Проведя ликбез, мать удалилась на кухню, оставив дочь с корявым валиком в руке. Внешне спокойная Антонина никак не могла прийти в себя от неожиданно обрушившейся на нее новости. Вроде бы все было ожидаемо: и грудь у Катьки обозначилась, и волосы во всех местах, где нужно, выросли, и прыщей хоть отбавляй, а все равно, казалось Антонине Ивановне, рано-рано-рано. «Да где рано-то? – подсказывал ей ее внутренний голос, но женщина не желала его слышать: – Рано! И все тут».
Сели завтракать. Антонина пристально смотрела на дочь, ковырявшую кашу:
– Не хочу, – взмолилась Катя.
– Я тебе дам – не хочу! Через не хочу! На целый день уходишь. Когда еще пообедаешь?! Я сегодня с двенадцати. Вернусь поздно. Обедай. Готовь уроки. Музыку… – отдавала распоряжения мать.
– Ма-а-ам, – пожаловалась девочка. – У меня живот болит.
– У всех болит, – успокоила дочь Антонина. – Поболит – перестанет.
– А вдруг не перестанет? – поинтересовалась надеявшаяся на материнскую милость Катя.
– Перестанет-перестанет, – хихикнула Антонина. – Дуй в школу.
И Кате Самохваловой не оставалось ничего другого, как отправиться на встречу к знаниям.
Из кухонного окна Антонине Ивановне было видно, как в декабрьском утреннем полумраке светится огнями школа. Можно было даже разглядеть, как классы заполняются учениками, как открываются и закрываются двери, как учитель готовит доску к занятию. Но отнюдь не это интересовало застывшую у кухонного окна женщину: взгляд ее был прикован к протискивавшейся сквозь раздвинутые прутья металлического забора мутоновой шубе, из-под которой торчали обутые в топорно скроенные сапоги ножки. Сверху эту мутоновую горку венчала огромная монгольская шапка с помпоном из собачьего хвоста.

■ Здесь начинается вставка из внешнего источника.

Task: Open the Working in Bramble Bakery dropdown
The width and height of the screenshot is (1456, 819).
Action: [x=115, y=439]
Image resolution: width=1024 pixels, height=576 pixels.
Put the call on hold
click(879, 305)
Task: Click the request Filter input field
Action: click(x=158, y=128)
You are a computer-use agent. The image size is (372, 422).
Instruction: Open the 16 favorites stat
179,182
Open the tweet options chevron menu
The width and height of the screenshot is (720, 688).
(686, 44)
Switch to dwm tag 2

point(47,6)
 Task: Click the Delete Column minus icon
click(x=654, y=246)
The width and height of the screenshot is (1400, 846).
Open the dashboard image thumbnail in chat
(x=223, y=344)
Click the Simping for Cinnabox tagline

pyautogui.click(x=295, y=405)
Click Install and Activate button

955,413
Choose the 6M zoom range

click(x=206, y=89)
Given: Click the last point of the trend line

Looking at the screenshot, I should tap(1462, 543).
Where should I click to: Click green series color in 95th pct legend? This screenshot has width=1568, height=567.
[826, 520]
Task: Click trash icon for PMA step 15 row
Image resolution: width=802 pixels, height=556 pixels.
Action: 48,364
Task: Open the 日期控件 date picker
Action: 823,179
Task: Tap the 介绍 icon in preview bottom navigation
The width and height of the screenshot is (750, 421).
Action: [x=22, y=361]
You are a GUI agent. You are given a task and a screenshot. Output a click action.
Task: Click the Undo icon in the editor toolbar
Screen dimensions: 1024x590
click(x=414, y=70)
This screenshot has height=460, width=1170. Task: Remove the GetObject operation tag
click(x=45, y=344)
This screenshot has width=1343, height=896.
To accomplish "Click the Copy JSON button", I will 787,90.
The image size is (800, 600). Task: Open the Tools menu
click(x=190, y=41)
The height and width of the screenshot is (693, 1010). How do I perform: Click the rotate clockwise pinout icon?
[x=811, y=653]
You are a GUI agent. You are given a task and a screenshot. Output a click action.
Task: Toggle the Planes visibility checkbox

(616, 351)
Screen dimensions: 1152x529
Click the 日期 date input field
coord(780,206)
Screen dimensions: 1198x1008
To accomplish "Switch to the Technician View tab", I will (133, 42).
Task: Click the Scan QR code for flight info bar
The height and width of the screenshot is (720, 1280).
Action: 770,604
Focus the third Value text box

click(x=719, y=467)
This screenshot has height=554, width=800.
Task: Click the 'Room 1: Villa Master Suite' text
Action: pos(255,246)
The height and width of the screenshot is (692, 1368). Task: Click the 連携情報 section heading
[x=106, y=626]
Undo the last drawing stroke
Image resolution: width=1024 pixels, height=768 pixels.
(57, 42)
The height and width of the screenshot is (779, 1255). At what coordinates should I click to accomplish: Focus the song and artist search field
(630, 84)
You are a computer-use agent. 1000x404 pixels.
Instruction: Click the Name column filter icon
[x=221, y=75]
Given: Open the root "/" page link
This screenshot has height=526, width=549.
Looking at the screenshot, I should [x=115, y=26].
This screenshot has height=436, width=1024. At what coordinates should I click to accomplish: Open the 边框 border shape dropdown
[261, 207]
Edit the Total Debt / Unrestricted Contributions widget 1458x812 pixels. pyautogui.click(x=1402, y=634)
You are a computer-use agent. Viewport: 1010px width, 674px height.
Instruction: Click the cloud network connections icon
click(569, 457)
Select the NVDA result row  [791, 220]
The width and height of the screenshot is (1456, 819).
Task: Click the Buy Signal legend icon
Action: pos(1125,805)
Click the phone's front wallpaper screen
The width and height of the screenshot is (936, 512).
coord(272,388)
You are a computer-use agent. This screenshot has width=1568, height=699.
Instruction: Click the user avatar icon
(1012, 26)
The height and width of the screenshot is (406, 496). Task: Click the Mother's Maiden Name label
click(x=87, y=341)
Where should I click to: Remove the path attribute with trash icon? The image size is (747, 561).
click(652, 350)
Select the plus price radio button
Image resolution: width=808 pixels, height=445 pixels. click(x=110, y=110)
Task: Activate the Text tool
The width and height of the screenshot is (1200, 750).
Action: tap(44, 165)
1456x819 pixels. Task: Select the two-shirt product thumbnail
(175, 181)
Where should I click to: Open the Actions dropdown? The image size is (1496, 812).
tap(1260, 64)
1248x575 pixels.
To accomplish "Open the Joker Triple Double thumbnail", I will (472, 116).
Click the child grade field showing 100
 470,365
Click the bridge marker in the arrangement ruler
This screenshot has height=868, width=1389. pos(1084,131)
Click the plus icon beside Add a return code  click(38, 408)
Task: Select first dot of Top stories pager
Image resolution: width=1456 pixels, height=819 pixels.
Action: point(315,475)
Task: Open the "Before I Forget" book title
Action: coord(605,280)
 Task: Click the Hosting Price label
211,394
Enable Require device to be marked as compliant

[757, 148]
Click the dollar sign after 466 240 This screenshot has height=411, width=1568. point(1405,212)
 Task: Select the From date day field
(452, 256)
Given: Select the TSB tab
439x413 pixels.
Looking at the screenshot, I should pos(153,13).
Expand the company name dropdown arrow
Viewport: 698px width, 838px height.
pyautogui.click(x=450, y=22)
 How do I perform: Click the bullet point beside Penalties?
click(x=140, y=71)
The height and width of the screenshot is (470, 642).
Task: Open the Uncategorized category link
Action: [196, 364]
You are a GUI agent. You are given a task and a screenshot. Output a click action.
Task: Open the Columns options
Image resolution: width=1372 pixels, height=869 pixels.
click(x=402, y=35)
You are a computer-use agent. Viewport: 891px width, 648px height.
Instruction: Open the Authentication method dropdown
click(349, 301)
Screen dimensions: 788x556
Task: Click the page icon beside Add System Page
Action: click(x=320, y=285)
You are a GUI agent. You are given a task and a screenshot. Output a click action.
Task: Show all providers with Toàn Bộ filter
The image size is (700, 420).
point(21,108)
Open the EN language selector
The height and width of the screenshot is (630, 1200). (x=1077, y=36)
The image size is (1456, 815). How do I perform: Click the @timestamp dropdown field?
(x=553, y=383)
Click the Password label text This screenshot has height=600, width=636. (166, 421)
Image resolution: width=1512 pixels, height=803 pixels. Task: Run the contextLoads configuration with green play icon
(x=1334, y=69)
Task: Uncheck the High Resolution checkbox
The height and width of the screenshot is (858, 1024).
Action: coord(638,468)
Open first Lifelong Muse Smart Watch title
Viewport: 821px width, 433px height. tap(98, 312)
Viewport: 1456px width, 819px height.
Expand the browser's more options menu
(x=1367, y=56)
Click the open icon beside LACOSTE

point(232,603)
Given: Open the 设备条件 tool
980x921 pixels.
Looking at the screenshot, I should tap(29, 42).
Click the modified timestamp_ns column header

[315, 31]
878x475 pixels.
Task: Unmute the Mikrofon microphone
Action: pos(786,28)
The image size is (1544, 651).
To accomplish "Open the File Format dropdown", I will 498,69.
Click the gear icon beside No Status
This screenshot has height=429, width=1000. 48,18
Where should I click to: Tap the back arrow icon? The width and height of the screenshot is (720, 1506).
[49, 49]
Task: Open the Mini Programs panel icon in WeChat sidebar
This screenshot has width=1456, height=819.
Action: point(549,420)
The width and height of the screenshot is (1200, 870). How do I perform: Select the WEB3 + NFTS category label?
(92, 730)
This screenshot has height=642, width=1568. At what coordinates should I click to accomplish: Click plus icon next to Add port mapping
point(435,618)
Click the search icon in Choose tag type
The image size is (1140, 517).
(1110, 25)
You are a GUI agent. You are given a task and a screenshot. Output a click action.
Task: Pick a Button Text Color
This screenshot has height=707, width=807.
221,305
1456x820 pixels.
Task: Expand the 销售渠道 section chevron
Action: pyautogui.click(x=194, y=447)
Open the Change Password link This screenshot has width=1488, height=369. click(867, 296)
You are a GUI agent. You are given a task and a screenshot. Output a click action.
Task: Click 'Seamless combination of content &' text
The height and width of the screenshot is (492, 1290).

У Антонины Ивановны сжалось сердце, ей захотелось вернуть Катьку обратно, стащить с нее эту уродливую шубу, безумную шапку… Стиснуть до хруста в костях, уложить на кровать, завернуть в кокон. А еще лучше – засунуть ее прямо в живот, обратно в свое лоно, чтобы ощутить эту невозможную, абсолютную, только ей принадлежащую власть над существом, которое теперь мелкими шажками пробиралось к школе, прислушиваясь к новым ощущениям в своем теле. Антонина чувствовала, что ее дочь отдаляется от нее, взрослеет, – и к этому она, как оказалось, готова не была, хотя еще ровно день тому назад думала совершенно иначе и, как обычно, просила у Господа: «Хоть бы выросла она скорее, я для себя поживу».
«Пожила! – расстроилась Антонина. – Теперь за ней глаз да глаз нужен. Не то, гляди, в подоле принесет…» Отчего-то Самохвалова боялась этой ноши в подоле, хотя воспитывала дочь со всей строгостью, готовя к полноценной семейной жизни.